This document is a guide intended for folks interested in contributing to dbt. It is not intended as a guide for end users of dbt (though if it is helpful, that's great!) and it assumes a certain level of familiarity with Python concepts such as virtualenvs, pip
, python modules, filesystems, and so on. This guide also documents the process by which community-contributed Pull Requests can be incorporated into this repository. This guide assumes you are using macOS or Linux and are comfortable with the command line. If you get stuck while reading this guide, drop us a line in the #development channel on slack.
dbt is Apache 2.0-licensed open source software. dbt is the software that it is today because community members like you have opened issues, provided feedback, and contributed to the knowledge loop for the entire communtiy. Whether you are a seasoned open source contributor or a first time committer, you are welcomed and encouraged to contribute code, documentation, ideas, or problem statements to this project.
If you have an idea for a new feature or if you've discovered a bug in dbt, the first step is to open an issue. Please check the list of open issues before creating a new one. If you find a relevant issue, please add a comment to the open issue instead of creating a new one. There are hundreds of open issues in this repository and it can be hard to know where to look for a relevant open issue. The dbt maintainers are always happy to point contributors in the right direction, so please err on the side of documenting your idea in a new issue if you are unsure where a problem statement belongs.
Note: All community-contributed Pull Requests must be associated with an open issue. If you submit a Pull Request that does not pertain to an open issue, you will be asked to create an issue describing the problem before the Pull Request can be reviewed.
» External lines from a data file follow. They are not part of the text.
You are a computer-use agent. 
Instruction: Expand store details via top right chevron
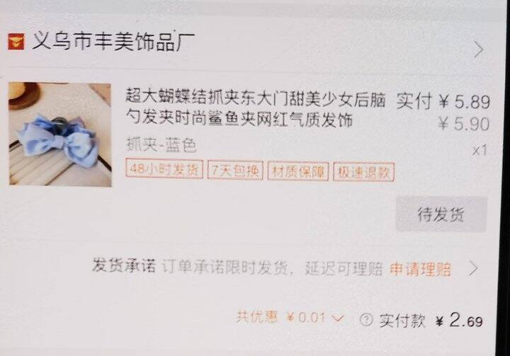(478, 50)
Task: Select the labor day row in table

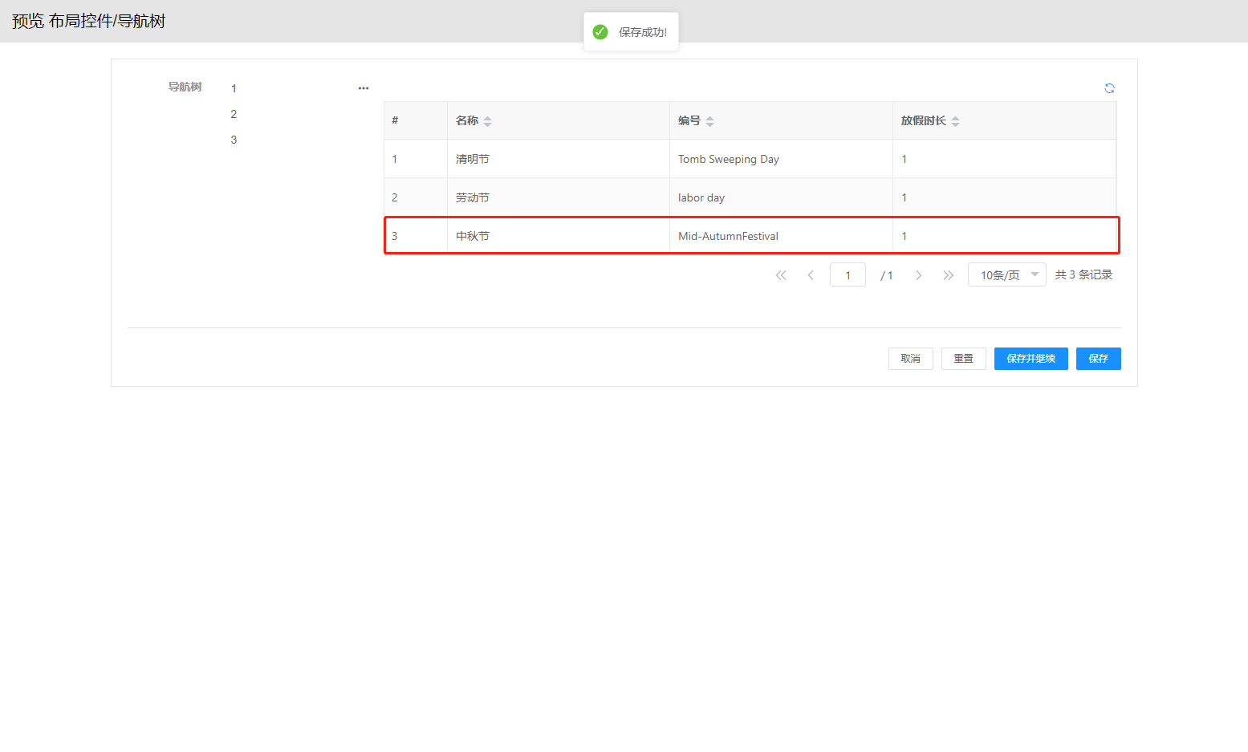Action: tap(701, 197)
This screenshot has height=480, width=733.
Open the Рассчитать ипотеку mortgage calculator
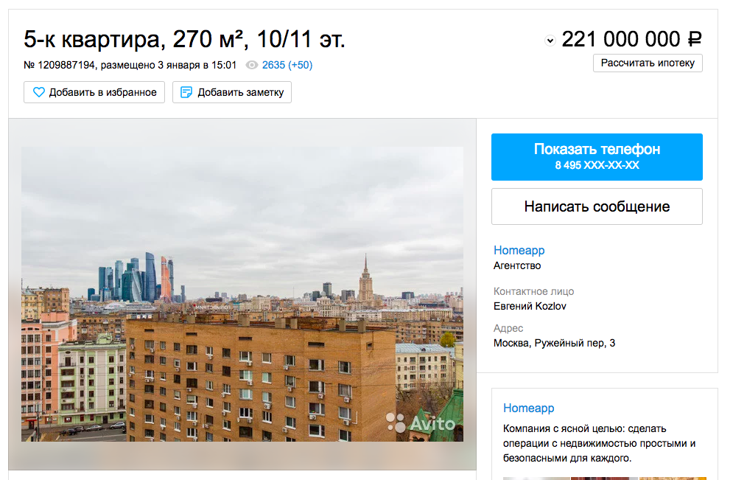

After creating an issue, a dbt maintainer will follow up with you to explore your idea further and advise on how to implement the suggested changes. In many cases, community members will chime in with their own thoughts on the problem statement. If you as the issue creator are interested in submitting a Pull Request to address the issue, you should indicate this in the body of the issue. The dbt maintainers are always happy to help contributors with the implementation of fixes and features, so please also indicate if there's anything you're unsure about or could use guidance around in the issue.
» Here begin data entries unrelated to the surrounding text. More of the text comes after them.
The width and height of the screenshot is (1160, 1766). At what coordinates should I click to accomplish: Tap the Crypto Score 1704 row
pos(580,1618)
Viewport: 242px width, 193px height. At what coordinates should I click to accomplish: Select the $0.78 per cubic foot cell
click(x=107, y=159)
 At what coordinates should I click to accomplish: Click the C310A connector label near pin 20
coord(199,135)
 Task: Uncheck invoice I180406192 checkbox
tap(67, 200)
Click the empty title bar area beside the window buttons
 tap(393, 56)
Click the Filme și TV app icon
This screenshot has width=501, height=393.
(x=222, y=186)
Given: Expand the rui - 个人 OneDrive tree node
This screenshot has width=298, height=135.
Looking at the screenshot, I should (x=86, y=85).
If the issue is appropriately well-scoped and describes a beneficial change to the dbt codebase, then anyone may submit a Pull Request to implement the functionality described in the issue (see the sections below on how to do this).
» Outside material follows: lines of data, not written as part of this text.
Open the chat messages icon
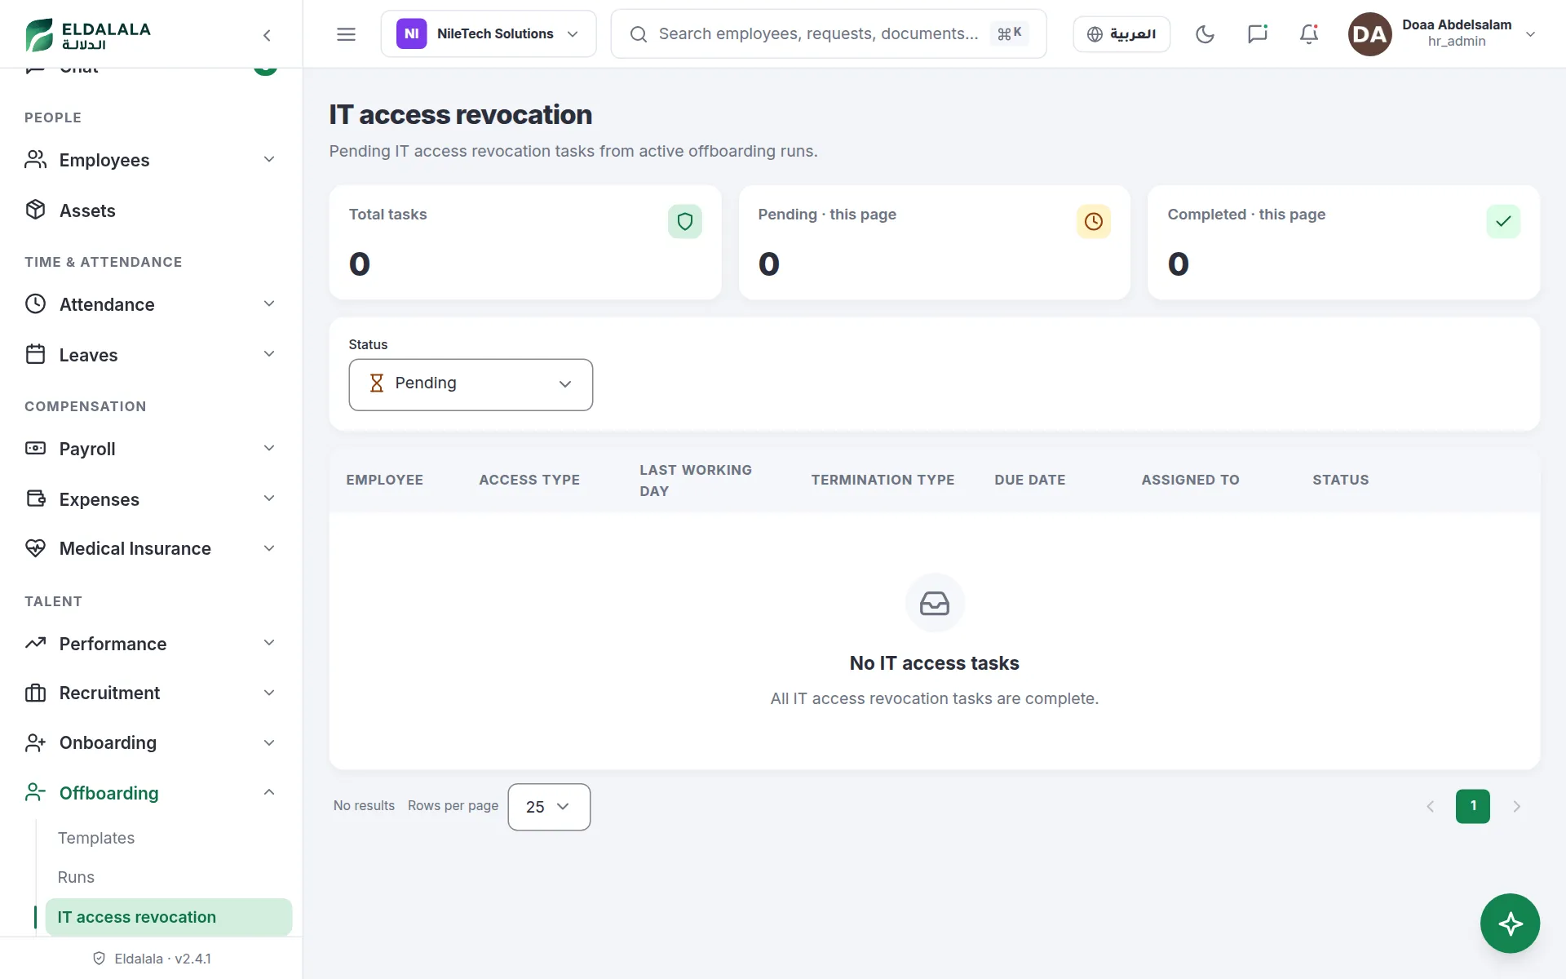Viewport: 1566px width, 979px height. 1257,34
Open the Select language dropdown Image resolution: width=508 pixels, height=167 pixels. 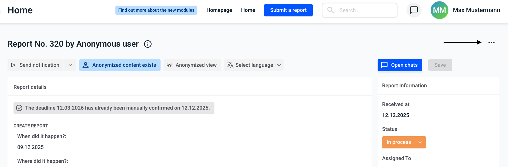pyautogui.click(x=254, y=65)
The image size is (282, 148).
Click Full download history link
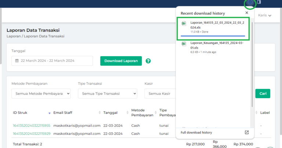click(x=196, y=132)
In some cases, the right resolution to an open issue might be tangential to the dbt codebase. The right path forward might be a documentation update or a change that can be made in user-space. In other cases, the issue might describe functionality that the dbt maintainers are unwilling or unable to incorporate into the dbt codebase. When it is determined that an open issue describes functionality that will not translate to a code change in the dbt repository, the issue will be tagged with the wontfix
label (see below) and closed.
The dbt maintainers use labels to categorize open issues. Some labels indicate the databases impacted by the issue, while others describe the domain in the dbt codebase germane to the discussion. While most of these labels are self-explanatory (eg. snowflake
or bigquery
), there are others that are worth describing.
tag | description |
---|---|
bug | This issue represents a defect or regression in dbt |
enhancement | This issue represents net-new functionality in dbt |
good first issue | This issue does not require deep knowledge of the dbt codebase to implement. This issue is appropriate for a first-time contributor to implement. |
snoozed | This issue describes a good idea, but one which will probably not be addressed in a six-month time horizon. The dbt maintainers will revist these issues periodically and re-prioritize them accordingly. |
triage | This is a new issue which has not yet been reviewed by a dbt maintainer. This label is removed when a maintainer reviews and responds to the issue. |
stale | This is an old issue which has not recently been updated. Stale issues will periodically be closed by dbt maintainers, but they can be re-opened if the discussion is restarted. |
wontfix | This issue does not require a code change in the dbt repository, or the maintainers are unwilling/unable to merge a Pull Request which implements the behavior described in the issue. |
All contributors to dbt must sign the Contributor License Agreement to have their Pull Request merged into the dbt codebase. If you are unable to sign the CLA, then the dbt maintainers will unfortunately be unable to merge your Pull Request.
You will need git
in order to download and modify the dbt source code. On macOS, the best way to download git is to just install Xcode.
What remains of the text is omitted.